Colorado currently ranks No. 1 in the nation for private aerospace employment as a percentage of total employment, according to data from the Metro Denver Economic Development Corp.
The state is home to aerospace behemoths like Lockheed Martin Space Systems, Ball Aerospace, Sierra Nevada Space Systems, United Launch Alliance and DigitalGlobe, and many research institutes in the state were involved with some of 2014's biggest space stories, including NASA's Mars MAVEN mission and the European Space Agency's Rosetta comet landing mission.
Yet, despite these high-profile missions, Colorado isn't necessarily what first comes to mind with the mention of aerospace. Gardner hopes to change that and make Colorado "first in space," both in perception and reality.
"One of the most amazing experiences I've had over the last four years serving in Congress is traveling to places near and far and meeting people doing absolutely amazing things in Colorado that no one knows about," Gardner said. "Whether it's the covered wagons of 100 years ago, or a spaceship of tomorrow, that's what makes Colorado unique — we are always looking forward."
Federal funding is central to the state's aerospace economy. Colorado companies and agencies received $1.8 billion in NASA prime contract awards in 2013, $9.2 billion in Department of Defense contracts, and $60.3 million in Small Business Innovation Research awards in 2013, according to Vicky Lea, EDC's aerospace director. The 2013 data was the most recent available.
Additionally, $379.2 million from the National Science Foundation came to the state in 2014, funding research at places like the University of Colorado, Boulder's Laboratory for Atmospheric and Space Physics and the Aspen Center for Physics.
While the committees on which Perlmutter and Gardner now serve don't directly allocate these funds, they do influence legislation and policy.
This has caused concern for many in the space and science communities, especially in the newly GOP-controlled Senate, where Texas Republican Sen. Ted Cruz now helms the Subcommittee on Science, Space and Competitiveness. Cruz, who has outlined an ambitious plan for space exploration, also calls global warming a "so-called scientific theory."
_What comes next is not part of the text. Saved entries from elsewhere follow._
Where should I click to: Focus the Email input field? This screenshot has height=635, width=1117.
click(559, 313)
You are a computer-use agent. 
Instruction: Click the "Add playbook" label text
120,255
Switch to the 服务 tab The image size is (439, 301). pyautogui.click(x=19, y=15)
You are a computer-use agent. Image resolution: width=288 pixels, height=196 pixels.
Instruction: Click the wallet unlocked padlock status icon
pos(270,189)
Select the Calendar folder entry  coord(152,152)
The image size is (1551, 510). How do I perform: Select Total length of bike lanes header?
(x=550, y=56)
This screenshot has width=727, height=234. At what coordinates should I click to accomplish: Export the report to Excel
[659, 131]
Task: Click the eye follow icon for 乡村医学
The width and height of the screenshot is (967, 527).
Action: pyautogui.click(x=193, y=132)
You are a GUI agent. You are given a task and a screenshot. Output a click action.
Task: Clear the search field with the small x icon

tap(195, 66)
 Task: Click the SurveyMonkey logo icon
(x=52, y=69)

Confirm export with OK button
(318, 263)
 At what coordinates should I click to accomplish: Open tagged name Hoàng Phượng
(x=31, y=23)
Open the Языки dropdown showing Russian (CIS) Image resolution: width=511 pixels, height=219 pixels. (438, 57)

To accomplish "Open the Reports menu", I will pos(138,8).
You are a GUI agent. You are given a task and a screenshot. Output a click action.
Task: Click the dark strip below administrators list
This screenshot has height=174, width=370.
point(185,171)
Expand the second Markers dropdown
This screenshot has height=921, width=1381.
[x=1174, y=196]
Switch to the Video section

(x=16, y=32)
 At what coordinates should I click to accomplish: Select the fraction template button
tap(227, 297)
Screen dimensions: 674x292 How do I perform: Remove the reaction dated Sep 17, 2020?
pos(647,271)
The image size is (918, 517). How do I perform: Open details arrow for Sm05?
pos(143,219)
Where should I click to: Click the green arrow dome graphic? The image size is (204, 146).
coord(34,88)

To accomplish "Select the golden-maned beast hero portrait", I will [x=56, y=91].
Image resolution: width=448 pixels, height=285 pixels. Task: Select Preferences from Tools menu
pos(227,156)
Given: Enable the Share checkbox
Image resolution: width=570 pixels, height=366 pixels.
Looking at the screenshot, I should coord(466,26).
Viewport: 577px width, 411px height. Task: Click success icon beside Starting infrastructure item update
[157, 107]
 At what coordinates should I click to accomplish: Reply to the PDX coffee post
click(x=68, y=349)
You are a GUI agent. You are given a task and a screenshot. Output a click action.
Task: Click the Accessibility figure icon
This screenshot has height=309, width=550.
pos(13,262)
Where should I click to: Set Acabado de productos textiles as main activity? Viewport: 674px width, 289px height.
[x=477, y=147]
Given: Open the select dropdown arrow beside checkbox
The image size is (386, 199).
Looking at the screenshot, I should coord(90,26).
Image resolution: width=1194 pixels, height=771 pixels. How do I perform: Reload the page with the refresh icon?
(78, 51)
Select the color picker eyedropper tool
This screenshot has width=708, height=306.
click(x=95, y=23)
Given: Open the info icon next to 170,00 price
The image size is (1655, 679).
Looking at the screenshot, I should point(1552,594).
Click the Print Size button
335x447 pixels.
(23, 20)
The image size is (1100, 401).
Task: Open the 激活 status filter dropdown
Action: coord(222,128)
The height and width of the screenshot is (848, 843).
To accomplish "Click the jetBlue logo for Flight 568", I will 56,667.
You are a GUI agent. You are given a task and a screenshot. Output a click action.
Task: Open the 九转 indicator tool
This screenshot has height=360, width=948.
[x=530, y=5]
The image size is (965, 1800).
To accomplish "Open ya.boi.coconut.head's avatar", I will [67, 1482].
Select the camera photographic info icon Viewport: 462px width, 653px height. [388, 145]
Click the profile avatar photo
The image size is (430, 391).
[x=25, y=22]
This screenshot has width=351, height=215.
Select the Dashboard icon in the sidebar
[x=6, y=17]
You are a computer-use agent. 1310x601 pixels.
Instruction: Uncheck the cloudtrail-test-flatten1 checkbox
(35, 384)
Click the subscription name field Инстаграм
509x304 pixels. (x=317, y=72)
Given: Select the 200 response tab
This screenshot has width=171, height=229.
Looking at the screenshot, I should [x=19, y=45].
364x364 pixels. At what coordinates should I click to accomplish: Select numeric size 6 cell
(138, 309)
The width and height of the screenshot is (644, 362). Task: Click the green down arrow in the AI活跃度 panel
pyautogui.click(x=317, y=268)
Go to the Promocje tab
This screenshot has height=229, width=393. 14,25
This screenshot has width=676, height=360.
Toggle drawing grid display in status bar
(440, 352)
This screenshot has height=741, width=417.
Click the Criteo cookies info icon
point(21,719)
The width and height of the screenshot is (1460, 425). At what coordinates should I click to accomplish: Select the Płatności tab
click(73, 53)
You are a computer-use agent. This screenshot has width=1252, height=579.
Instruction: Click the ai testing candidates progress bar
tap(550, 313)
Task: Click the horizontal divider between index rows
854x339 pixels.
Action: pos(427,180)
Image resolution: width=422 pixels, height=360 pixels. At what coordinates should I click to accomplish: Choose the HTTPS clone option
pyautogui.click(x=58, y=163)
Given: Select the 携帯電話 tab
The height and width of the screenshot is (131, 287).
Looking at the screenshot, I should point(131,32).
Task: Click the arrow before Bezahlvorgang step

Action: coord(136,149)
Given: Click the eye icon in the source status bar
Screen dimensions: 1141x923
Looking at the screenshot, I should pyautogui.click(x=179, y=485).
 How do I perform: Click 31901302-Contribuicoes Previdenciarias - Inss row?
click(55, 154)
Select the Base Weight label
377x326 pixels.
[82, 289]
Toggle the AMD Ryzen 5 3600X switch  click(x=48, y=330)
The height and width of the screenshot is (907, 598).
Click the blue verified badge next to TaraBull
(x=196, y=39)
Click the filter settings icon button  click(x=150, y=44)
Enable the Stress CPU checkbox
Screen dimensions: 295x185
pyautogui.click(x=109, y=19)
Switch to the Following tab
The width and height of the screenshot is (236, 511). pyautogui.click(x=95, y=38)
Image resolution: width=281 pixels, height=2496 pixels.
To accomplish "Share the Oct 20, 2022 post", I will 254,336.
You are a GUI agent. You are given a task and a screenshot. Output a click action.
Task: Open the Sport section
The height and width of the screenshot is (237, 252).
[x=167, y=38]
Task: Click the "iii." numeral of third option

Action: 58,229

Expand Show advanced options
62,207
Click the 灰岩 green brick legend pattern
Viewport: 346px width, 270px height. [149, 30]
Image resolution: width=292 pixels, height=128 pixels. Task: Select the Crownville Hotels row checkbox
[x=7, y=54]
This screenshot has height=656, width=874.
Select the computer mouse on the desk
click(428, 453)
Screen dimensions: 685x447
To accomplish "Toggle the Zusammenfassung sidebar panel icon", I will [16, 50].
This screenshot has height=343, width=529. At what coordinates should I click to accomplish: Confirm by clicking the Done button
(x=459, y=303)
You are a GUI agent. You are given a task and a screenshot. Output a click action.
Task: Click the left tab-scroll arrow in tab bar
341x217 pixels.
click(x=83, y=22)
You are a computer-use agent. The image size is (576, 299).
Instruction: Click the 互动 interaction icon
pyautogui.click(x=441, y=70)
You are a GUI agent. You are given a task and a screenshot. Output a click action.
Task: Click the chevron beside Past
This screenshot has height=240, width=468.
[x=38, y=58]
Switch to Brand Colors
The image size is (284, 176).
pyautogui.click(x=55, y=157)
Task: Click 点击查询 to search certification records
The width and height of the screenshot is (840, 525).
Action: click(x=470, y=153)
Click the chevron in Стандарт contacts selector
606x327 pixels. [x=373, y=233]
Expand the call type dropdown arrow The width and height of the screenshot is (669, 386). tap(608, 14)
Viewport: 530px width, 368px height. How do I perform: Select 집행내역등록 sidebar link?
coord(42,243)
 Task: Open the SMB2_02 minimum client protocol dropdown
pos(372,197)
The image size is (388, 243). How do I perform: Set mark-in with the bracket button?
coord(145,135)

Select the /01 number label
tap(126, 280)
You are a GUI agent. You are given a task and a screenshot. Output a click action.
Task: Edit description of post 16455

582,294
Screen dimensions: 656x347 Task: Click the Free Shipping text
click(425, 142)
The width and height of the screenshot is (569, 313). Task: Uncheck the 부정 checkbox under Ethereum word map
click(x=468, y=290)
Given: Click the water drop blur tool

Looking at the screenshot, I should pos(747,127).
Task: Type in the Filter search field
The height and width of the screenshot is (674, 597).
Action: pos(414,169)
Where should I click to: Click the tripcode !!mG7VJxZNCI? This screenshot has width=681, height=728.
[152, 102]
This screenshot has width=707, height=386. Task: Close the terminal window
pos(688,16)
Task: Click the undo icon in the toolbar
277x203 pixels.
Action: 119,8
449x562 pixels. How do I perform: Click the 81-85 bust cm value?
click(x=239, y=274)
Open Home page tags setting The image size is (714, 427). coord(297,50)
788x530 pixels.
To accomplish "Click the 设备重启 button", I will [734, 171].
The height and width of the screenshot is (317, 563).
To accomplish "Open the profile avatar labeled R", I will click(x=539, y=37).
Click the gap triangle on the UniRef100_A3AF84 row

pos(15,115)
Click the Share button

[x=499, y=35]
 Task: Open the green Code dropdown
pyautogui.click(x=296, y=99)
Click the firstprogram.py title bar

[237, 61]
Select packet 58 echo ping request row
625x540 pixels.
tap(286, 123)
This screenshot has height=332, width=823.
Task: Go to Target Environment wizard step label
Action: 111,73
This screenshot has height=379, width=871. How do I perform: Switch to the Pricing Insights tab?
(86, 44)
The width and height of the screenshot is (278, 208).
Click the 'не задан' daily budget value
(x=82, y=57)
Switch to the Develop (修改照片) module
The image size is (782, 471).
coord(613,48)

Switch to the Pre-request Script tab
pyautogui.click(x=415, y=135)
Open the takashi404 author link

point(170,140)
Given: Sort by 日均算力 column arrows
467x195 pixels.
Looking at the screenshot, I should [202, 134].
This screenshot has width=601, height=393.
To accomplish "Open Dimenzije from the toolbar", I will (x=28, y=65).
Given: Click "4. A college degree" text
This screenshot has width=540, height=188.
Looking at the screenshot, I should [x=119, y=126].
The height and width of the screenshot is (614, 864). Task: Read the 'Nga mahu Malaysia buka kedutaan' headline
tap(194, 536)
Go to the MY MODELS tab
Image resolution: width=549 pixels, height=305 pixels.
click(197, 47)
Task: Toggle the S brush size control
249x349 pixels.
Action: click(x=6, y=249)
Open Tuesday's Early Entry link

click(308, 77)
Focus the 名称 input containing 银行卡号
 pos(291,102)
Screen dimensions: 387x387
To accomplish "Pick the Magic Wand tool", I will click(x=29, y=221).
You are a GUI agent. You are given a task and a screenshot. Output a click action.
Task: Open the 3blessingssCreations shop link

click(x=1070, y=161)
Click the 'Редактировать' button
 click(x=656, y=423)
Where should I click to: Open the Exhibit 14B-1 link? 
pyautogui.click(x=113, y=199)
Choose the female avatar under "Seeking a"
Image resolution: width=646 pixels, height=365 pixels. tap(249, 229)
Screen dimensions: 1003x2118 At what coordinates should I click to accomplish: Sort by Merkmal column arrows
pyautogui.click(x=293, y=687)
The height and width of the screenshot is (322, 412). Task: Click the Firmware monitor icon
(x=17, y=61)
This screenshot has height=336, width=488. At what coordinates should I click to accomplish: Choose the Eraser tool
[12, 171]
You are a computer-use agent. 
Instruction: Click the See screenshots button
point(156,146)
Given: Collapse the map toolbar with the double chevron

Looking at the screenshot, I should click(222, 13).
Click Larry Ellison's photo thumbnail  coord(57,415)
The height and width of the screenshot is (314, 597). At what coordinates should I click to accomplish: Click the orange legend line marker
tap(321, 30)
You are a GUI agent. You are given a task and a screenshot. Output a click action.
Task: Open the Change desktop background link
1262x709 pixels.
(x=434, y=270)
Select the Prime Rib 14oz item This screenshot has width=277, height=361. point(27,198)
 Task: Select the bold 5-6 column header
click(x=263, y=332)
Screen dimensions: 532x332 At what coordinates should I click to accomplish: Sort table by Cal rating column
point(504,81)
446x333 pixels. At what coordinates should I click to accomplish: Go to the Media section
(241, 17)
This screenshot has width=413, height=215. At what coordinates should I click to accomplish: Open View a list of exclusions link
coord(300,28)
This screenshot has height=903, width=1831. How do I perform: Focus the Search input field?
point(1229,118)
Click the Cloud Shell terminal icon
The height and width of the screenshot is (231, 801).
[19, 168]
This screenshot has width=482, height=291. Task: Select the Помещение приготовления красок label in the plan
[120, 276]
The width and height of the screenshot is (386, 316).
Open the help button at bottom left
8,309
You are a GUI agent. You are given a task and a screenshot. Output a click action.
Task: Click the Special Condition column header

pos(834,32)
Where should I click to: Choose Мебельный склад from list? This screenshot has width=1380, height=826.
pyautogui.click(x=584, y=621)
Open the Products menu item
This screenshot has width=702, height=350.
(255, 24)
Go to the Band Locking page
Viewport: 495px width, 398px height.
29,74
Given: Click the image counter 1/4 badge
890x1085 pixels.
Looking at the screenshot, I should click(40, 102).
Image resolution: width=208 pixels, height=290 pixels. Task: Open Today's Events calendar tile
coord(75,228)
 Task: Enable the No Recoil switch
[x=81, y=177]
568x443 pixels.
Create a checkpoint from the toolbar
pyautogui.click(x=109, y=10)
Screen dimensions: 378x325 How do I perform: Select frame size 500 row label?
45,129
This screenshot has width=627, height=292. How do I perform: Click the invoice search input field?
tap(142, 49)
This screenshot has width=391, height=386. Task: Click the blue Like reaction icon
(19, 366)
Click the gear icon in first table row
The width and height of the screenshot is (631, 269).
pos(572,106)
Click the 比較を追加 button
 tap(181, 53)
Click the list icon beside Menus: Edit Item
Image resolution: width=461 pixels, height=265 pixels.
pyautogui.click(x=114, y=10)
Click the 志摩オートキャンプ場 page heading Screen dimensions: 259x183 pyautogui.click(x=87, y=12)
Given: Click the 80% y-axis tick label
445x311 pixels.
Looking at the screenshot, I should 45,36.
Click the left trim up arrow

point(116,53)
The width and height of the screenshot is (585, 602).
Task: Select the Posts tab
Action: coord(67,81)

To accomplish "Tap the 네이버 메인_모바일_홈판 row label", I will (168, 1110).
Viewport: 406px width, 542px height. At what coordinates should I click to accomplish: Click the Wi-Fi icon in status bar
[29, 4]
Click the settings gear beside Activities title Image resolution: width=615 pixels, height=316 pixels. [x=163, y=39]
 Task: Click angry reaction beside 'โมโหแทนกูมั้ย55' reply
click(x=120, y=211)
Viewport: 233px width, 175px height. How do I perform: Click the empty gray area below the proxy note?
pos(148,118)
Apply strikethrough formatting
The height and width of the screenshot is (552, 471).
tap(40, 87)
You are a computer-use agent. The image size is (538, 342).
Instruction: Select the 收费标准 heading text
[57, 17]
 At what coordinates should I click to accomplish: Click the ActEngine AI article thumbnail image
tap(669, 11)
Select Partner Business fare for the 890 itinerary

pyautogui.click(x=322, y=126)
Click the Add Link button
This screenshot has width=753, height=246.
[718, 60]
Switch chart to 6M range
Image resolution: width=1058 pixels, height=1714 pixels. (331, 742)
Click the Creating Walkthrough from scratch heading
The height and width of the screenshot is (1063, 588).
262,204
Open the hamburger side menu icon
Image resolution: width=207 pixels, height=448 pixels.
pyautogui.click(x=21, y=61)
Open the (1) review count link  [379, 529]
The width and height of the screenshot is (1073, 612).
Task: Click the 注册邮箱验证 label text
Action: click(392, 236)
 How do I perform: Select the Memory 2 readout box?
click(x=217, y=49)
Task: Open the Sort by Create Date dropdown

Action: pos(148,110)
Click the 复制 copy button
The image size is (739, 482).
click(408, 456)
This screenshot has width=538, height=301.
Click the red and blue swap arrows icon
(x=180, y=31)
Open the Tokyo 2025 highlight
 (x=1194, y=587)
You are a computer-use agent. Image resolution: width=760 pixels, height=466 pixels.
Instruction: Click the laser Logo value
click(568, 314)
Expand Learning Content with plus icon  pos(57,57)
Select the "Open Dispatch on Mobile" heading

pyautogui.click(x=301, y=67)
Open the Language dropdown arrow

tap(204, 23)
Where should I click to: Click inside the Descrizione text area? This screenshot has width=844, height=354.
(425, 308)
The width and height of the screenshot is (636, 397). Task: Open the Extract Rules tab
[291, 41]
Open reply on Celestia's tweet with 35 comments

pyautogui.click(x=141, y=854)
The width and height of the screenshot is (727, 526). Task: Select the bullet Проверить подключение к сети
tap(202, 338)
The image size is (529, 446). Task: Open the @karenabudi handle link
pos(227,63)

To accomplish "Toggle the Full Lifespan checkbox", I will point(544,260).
Gardner said he will not be swayed by others' views and will stand up for Colorado.
"I'm one of the few Republicans who has already shown I will vote against my party when it comes down to it," he said. "I'm not afraid to buck the party line, and I've proved that."
As for Perlmutter: There are two quotes on the wall of the House Science and Technology Committee meeting room in Washington, D.C. One is from the Bible. The other is from Alfred Lord Tennyson: "For I dipped into the future, far as human eyes could see, saw the vision of the world and all the wonder that would be."
And this, Perlmutter said, inspires him. It also confirms his decision to advocate for space after serving years on the House Financial Services Committee.
"I love space exploration, and I've always believed that humans, but especially Americans, are explorers at heart," he said. "There are individuals that are skeptical about all this stuff and really are not big fans of science, which is startling in this day and age. But that's what's going to be so fun about it — there will be plenty of political wrangling."
This isn't a new role for Perlmutter, who was integral in University of Colorado Boulder landing the bid for the National Solar Observatory in 2011. However, he said this new seat allows him the ability to better advocate for agencies, programs and other areas of space exploration research at the core of Colorado's economy.
He's already started: Last week, he urged NOAA and the Obama administration to make the country's aging fleet of weather satellites a priority.
But keeping the dollars flowing and missions on track will take more than just passing legislation.
"We are in a good spot, but you can never get too comfortable that we're number one. We'll only be at the top of this aerospace ladder if people are always vigilant and fighting for it," Perlmutter said. "You could be on every committee in the Congress, but it means nothing if you don't actually work for it."